Tuesday, May 30, 2006
By KIRBY NEUMANN-REA
May 17, 2006
A crushed AA battery lay on the road near Erwin Swetnam’s feet Monday.
It was hardly surprising, given that Swetnam stood just inside the gate of Hood River Garbage Service transfer station, a facility he manages.
But by this summer, batteries won’t have to go into the garbage anymore, or wind up ground up in the gravel.
Paint, chemicals, solvents and other harmful substances can be safely disposed of in the new Household Hazardous Waste Facility, now being installed at the transfer station.
The first collection date is tentatively scheduled for July 8, according to recycling coordinator Cissy Ramos.
“The household hazardous waste site is going to accommodate things that are toxic or need special handling such as paints — lead-based — and pesticides, and cadmium batteries A, B, C, and D, cell batteries,” Ramos said.
Swetnam, Ramos and other transfer station staff watched as Cherokee General Contractors of Portland and Honald Crane Service of The Dalles lifted the 15,000-pound waste storage unit, a three-section modular structure designed to storehouse chemicals until they can be safely packaged and transported to incineration, recycling or other disposal. It has been paid for over the past three years by a 45-cent surcharge on every 32-gallon can of garbage brought to the transfer station. The facility was built in Los Angeles by Environmental Compliance Products.
“It’s a turnkey waste storage facility,” said Mark Ressler, Cherokee project engineer.
“This definitely adds a new wrinkle to all that we do out here,” said Swetnam of the household waste facility’s placement inside the gated compound where area residents bring garbage as well as recyclable paper, glass, cardboard, aluminum and tin cans, scrap metal, yard waste, and other products.
Next to the transfer station shed rests the recently-added drop station for reusable building materials, the Garbage Service’s new partnership with the nonprofit Gorge Rebuild-It Center.
The household waste facility is located just inside the gate of the transfer station. It will be put to use roughly six times a year in publicized “household hazardous waste events” coordinated through Hood River County and the Oregon Department of Environmental Quality, offered free of charge, according to Swetnam. Such events have been held in Hood River County periodically, but the $300,000 waste station gives the community a permanent location for the service.
“It's going to be really a nice service to the county having this facility here,” Swetnam said. He noted, however, that latex paint is not among the household waste products that will be accepted at the facility. How, then, to dispose of it?
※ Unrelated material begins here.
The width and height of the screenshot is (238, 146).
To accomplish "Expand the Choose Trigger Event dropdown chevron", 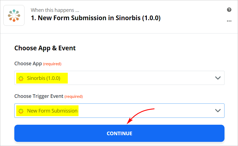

“Paint, and repaint,” he said. “Donate it, or open the can and let it dry out.” Then, toss out the can.
Swetnam said that the community can now start storing up household hazardous wastes, aside from the latex, assured of a place to safely dispose of it. When the facility goes into use, the three bright quadrants labeling each section will be color-coded to signify which types of substances can be stored together in each compartment.